Студенты терпеливо ждали. Наконец Омар Хайям заговорил:
— Я приведу вам пример. Каждый из вас видел сны. Но разве о сновидениях своих вы не думаете ночью как о чем-то непреходящем и устойчивом? Разве вы, будучи в состоянии сна, подвергаете их каким-нибудь сомнениям? А затем, проснувшись, разве вы не убеждаетесь в безосновательности и незначительности для вашей бодрственной жизни всего того, что пригрезилось и во что вы поверили? Хотя для вашего сна эти видения могут обладать определенной логикой.
Один из учеников поднял руку. Хайям кивнул.
— Учитель, — робко проговорил юноша, — но ведь мы знаем при этом, что логика во сне — нечто эфемерное.
— Не уверен. Вы можете сказать, например, что поедание хлеба во сне не делает вас сытым в бодрственном состоянии — отсюда должен следовать вывод, что еда во сне эфемерна с точки зрения логики. Однако ведь и еда в бодрственном состоянии, в свою очередь, не сделает вас сытым во сне. И тем не менее почему же некоторые ученые думают, что всякая вещь, определенная и познанная логикой, является истиной по отношению к его состоянию. Ведь у него может появиться и такое состояние, которое будет относиться к яви так же, как явь — к сновидению, и явь при этом будет перед ней не более как сновидение? Возможно, что это и есть то самое состояние, о котором как о присущем им говорят суфии, когда, углубившись в себя и отрешившись от чувств, становятся, по их убеждениям, очевидцами таких ситуаций, которые никак не могут быть приведены в согласие с показаниями разума.
…Вечером того же дня Омар Хайям вышел из дома и направился к холмам. Все чаще ему хотелось побыть одному, особенно на закате солнца, когда, чуть прищурившись, он пытался поймать теплые лучи красного светила.
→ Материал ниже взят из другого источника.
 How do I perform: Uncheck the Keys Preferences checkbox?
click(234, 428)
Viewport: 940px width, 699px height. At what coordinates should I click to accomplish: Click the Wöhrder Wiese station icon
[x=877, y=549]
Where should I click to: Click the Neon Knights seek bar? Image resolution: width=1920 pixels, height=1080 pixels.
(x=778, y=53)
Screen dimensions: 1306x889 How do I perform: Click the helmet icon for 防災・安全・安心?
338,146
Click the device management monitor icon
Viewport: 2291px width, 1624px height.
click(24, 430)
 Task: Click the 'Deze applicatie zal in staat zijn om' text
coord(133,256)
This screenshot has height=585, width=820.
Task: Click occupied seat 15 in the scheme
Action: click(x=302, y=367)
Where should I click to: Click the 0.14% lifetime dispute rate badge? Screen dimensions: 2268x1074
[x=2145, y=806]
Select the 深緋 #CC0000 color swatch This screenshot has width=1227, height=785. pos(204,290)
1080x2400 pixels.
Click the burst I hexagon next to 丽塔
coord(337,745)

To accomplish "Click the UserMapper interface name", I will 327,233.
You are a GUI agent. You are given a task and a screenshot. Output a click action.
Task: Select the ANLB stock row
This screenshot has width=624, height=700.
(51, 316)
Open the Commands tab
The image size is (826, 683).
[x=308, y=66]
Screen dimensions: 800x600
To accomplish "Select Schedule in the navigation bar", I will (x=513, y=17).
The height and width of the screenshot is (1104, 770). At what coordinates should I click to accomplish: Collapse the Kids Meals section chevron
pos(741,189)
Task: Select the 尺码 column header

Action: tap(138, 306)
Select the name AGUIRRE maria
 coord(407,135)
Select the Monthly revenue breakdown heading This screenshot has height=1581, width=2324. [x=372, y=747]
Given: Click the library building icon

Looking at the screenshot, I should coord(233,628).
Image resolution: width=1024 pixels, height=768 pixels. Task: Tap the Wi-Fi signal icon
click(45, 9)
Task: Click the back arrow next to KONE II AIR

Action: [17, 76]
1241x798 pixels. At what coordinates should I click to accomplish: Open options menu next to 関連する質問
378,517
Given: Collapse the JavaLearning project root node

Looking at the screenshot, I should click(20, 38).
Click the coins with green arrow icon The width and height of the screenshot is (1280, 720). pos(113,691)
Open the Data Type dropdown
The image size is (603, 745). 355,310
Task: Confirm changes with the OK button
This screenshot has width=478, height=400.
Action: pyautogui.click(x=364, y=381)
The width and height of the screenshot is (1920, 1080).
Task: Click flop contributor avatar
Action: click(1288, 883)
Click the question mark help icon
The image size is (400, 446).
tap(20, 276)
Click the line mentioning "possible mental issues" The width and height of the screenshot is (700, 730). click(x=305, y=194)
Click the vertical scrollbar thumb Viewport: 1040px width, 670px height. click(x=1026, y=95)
Осторожно ступая по тропинке, он обдумывал тему сегодняшней лекции. И вдруг нахлынули на него мысли вперемежку с воспоминаниями. Те, которые однажды он уже изложил на бумаге:
«Трагедия идущего по пути истинного познания заключается в том, что рано или поздно он встречается с огромным и непосильным препятствием — осознанием величайшего многообразия мира. И если он честен, то должен в этом признаться: только логика и логические постулаты бессильны, чтобы проникнуть в этот мир. Величие этого мира — в его беспредельности.
Но этот мыслящий — человек. И трагедия эта — человека, а не познающего. Ведь с тем, что многообразный и многоликий мир все равно останется для него величайшей загадкой, он еще может согласиться. И здесь-то ужас охватит его сердце: ведь если окружающий его мир так и останется для него загадкой, то такой же тайной останется он сам для себя, со своими желаниями, целями, мечтами, мыслями, смыслом жизни. И это невыносимо:
Но ведь ищущий еще должен дойти до своего предела, чтобы иметь мужество сказать: «Да, я дошел, но я действительно сделал все, что мог». Но если бы дело было только в самом разуме!»
Он остановился передохнуть. Дрались в мусорных отвалах и шумно каркали вороны, хлопая крыльями. Тропинку перебежал варан, пытаясь ухватить качающей головой быструю змейку.
Хайям вспомнил один из своих наиболее ожесточенных споров с аль-Газали в 1107 году, здесь же, в Нишапуре. Аль-Газали говорил о месте математики, логики, физики в исламе.
Начал он с того, что осторожно пожурил «некоторых невежественных друзей ислама», решивших, что религии можно помочь путем отрицания всякой науки; «…они отвергали все науки математиков и утверждали, что последние якобы проявляют в них полное невежество. Они доходили до того, что отвергли их рассуждения о солнечных и лунных затмениях, называя их противозаконными».
Чуть прокашлявшись, аль-Газали продолжал:
— Когда же такие рассуждения доходили до слуха человека, познавшего все эти вещи на основании неопровержимых доказательств, человек этот не начинал сомневаться в своих доводах, но, решив, что ислам основан на невежестве и на отрицании неопровержимых доказательств, проникался к философии еще большей симпатией, а к исламу — презрением. Большое преступление перед религией совершают люди, решившие, что исламу можно помочь отрицанием математических наук!